▸ ACTION ITEM:
Starting at the line that contains "The width and height of the screenshot is (436, 1568).", quote every line through the end of the entries, word for word, skipping the pictures.

(Items from a data source)

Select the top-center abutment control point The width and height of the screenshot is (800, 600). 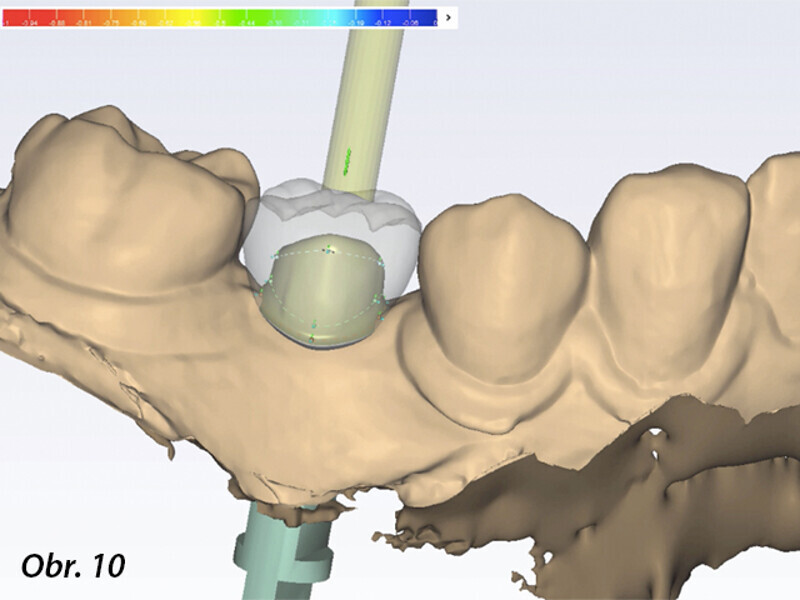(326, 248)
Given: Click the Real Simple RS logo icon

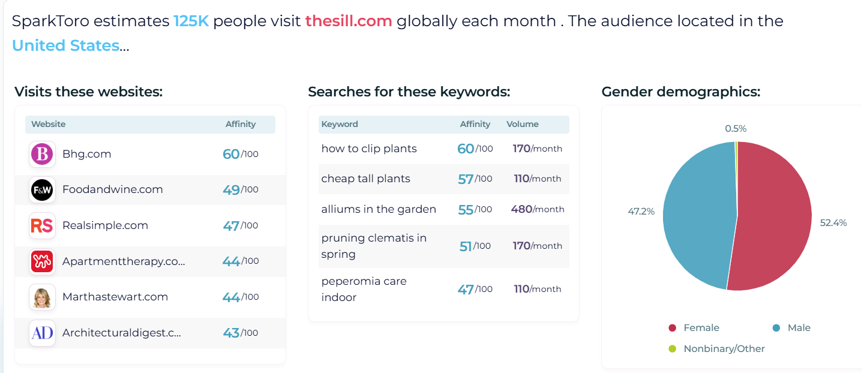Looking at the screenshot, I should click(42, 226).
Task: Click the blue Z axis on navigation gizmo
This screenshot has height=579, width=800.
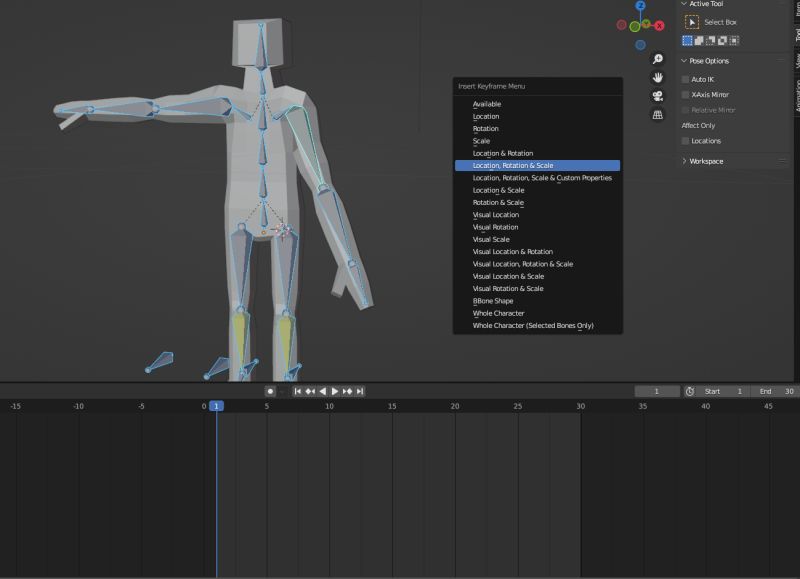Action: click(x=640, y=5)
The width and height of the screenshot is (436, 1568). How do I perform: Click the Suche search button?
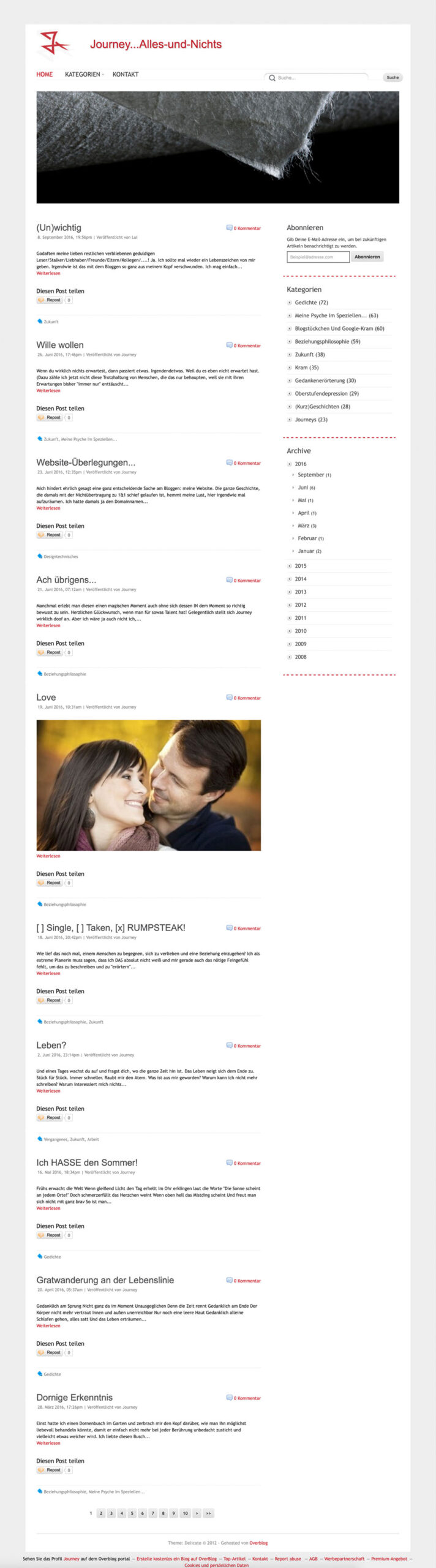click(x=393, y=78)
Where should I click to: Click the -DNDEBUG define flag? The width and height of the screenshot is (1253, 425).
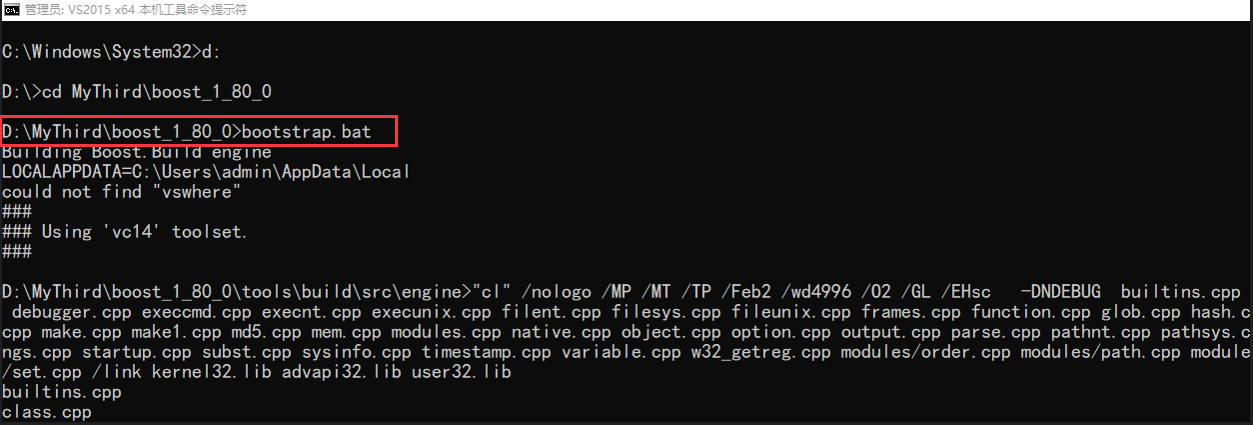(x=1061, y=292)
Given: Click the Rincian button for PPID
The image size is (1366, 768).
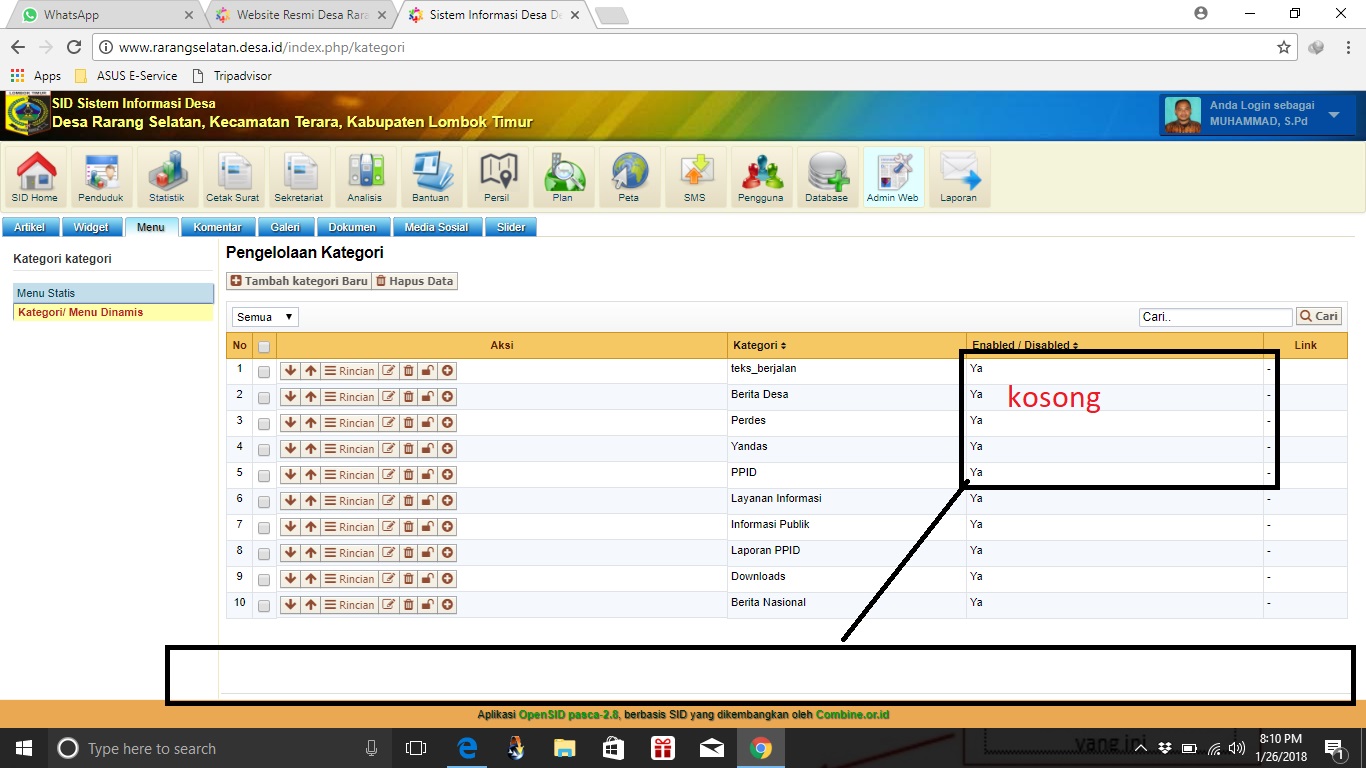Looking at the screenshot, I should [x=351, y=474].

▸ THE ANSWER:
The width and height of the screenshot is (436, 1568). How do I perform: Click the Suche search button?
click(x=393, y=78)
Where should I click to: Click the -DNDEBUG define flag? The width and height of the screenshot is (1253, 425).
(x=1061, y=292)
Given: Click the Rincian button for PPID
The image size is (1366, 768).
Looking at the screenshot, I should [x=351, y=474].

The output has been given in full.